> Il tuo compito
Continua il testo sulle persone che muoiono da sole, riprendendo subito dopo la sua ultima frase.

> Testo di lettura
----------------

Da Gene Hackman alla coppia di Verona trovata mummificata, la direttrice del Master sulla morte: «Perché si muore soli? Non abbiamo creato sufficienti legami solidaristici alternativi alla famiglia»
Potrebbero non essere morti insieme Marco Steffenoni e Maria Teresa Nizzola, marito e moglie i cui corpi sono stati trovati mummificati, mesi dopo la morte nella loro villa nel veronese. Lo stesso è accaduto a Gene Hackman e alla moglie. Sono due casi ravvicinati, ma sono solo le ultime morti sole. Nelle cronache degli ultimi anni si trovano sempre più spesso notizie di persone trovate morte in casa dopo mesi, persone sole che nessuno aveva cercato, persone che in molti casi non hanno cercato soccorso.

----------------

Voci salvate

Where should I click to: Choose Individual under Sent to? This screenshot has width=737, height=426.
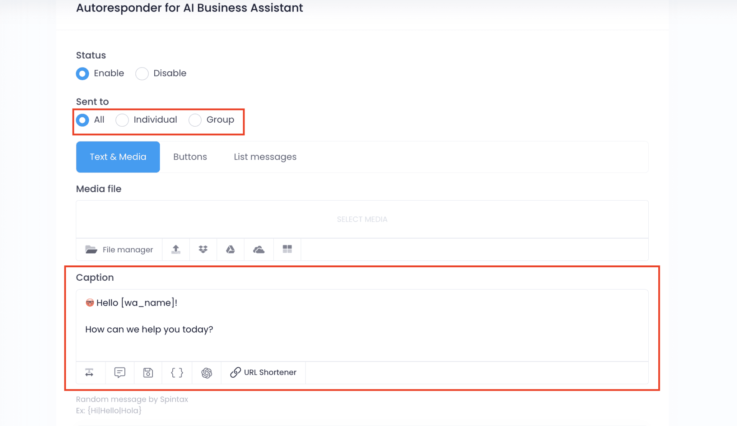[x=122, y=120]
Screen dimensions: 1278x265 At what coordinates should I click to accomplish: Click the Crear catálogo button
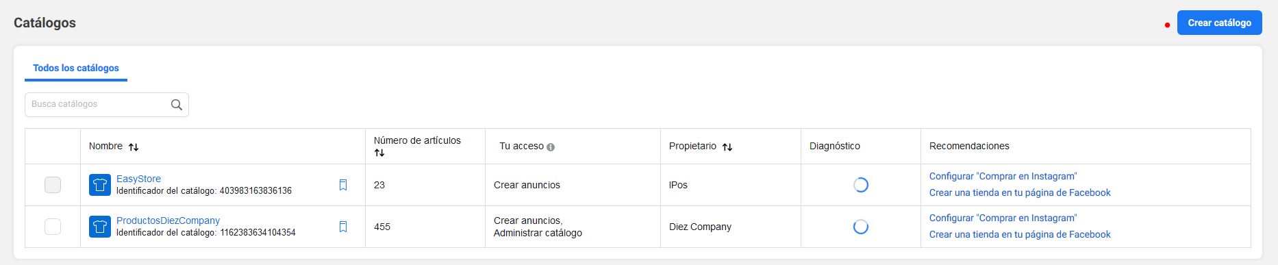pyautogui.click(x=1219, y=23)
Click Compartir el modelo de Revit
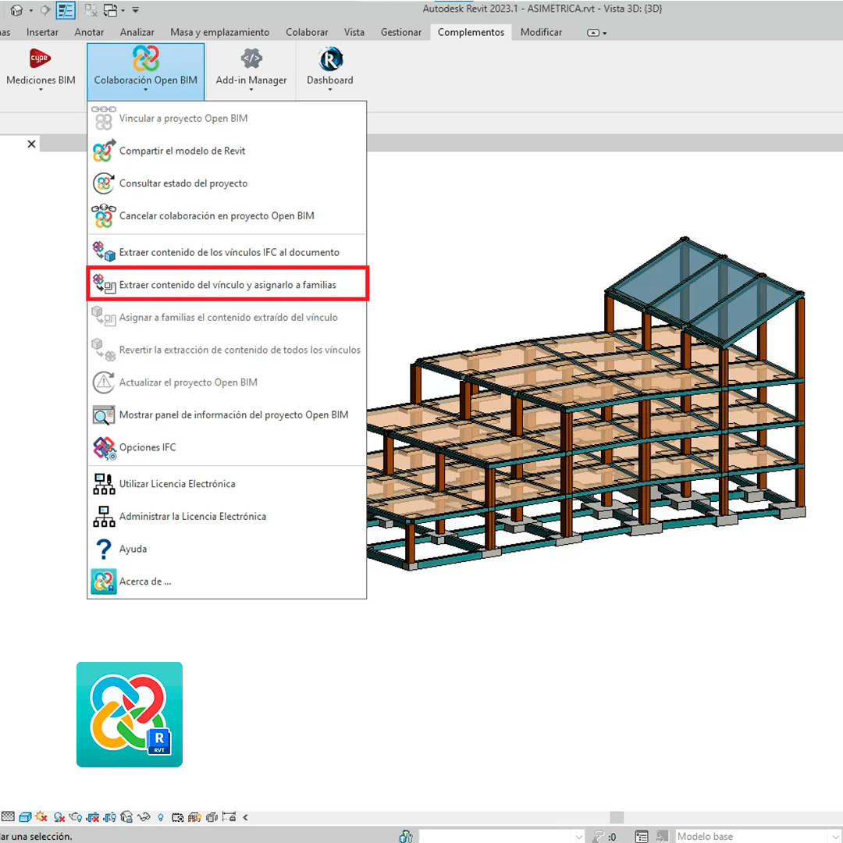Viewport: 843px width, 843px height. [183, 151]
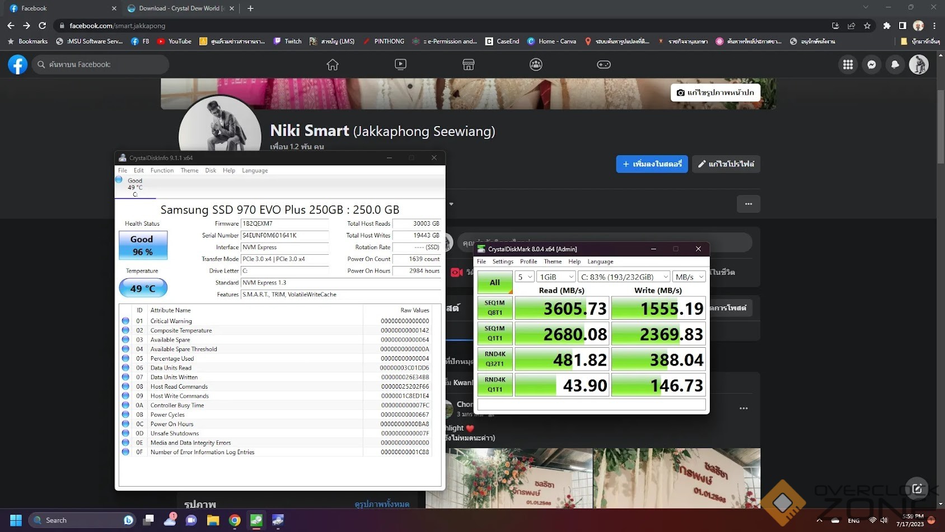Open Facebook Home feed icon

point(333,65)
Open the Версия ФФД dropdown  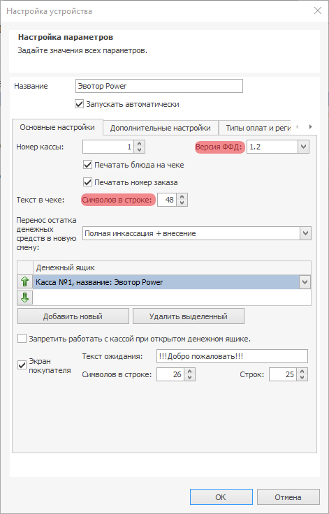(303, 147)
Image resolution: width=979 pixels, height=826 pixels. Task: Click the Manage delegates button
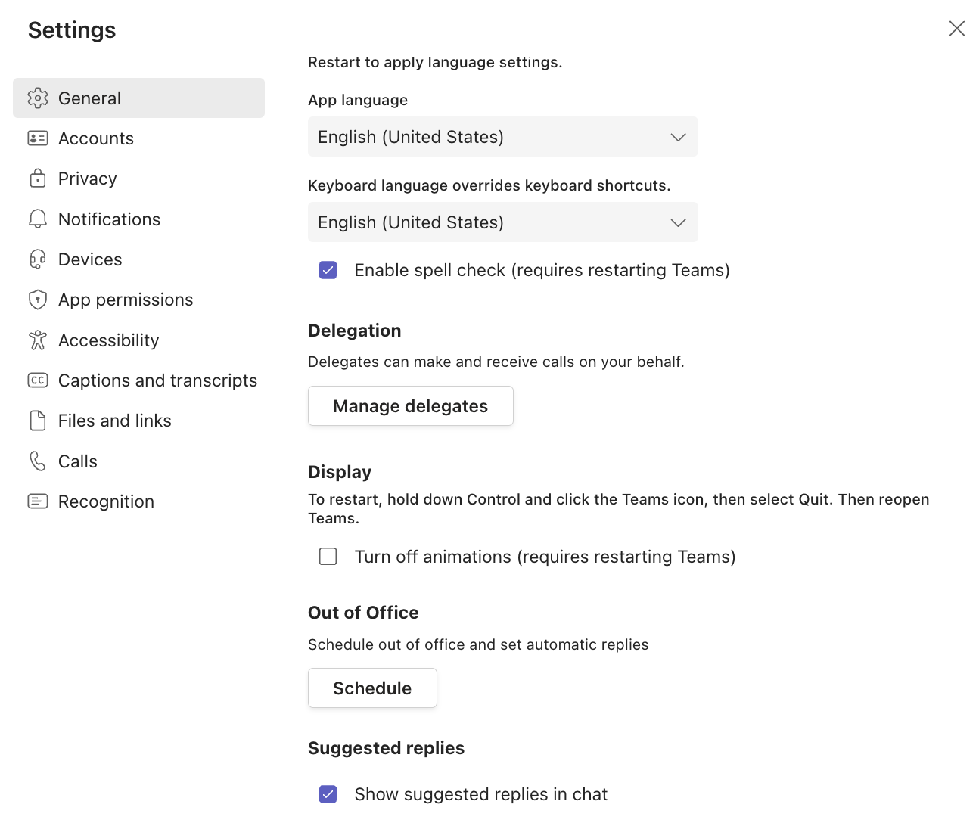410,406
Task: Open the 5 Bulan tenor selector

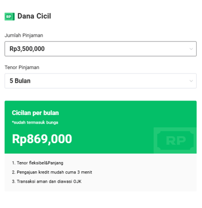Action: point(101,81)
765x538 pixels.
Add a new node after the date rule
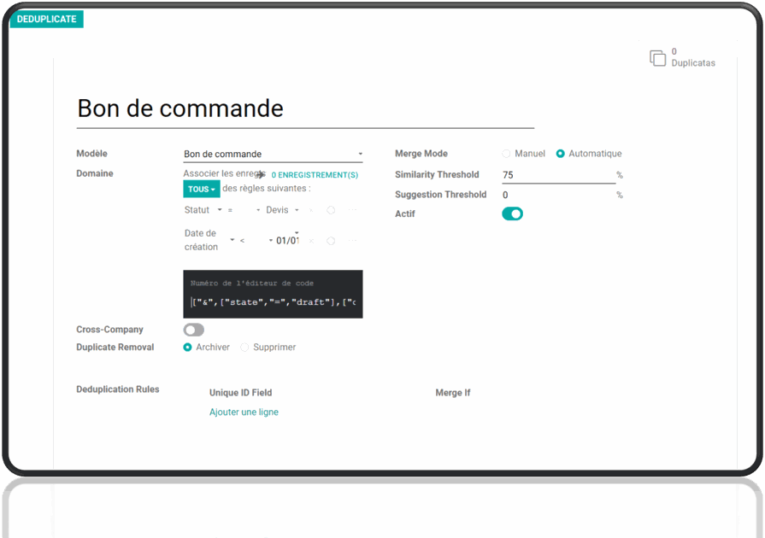pyautogui.click(x=330, y=240)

----------------

> Spazio risposta
Sono morti che non sono contate statisticamente in Italia. Non c’è una statistica di chi è morto solo, come c’è invece per chi perde la vita in un incidente stradale, sul lavoro o per un tumore. In Giappone esiste un termine per indicare la morte in solitudine: kodokushi. Nel paese del Sol Levante esistono anche statistiche. Secondo i dati, pubblicati nel maggio 2024, dell’Agenzia nazionale di polizia circa 68mila persone con un’età superiore ai 65 anni sono morte da sole in casa senza il supporto di conoscenti o familiari in un anno. Questo è avvenuto malgrado la legge per combattere l’isolamento sociale del maggio 2023. Una morte solitaria è definita dalle autorità giapponesi, una di quelle in cui si verifica un decesso «senza che nessun altro ne sia testimone, e il trascorrere di un certo periodo di tempo prima che il corpo venga ritrovato».
Il dato delle morti in solitudine è in costante aumento in Europa. Secondo una ricerca del Journal of the Royal Society of Medicine, queste morti, in Inghilterra e Galles, sono quintuplicate dal 1992 al 2022. Il patologo Theodore Estrin-Serlui, stima che solo nel 2022 sarebbero stati circa 9mila i morti in solitudine in Inghilterra e Galles. A Berlino le sepolture d’ufficio sono circa 2.500 l’anno, il 7% del totale.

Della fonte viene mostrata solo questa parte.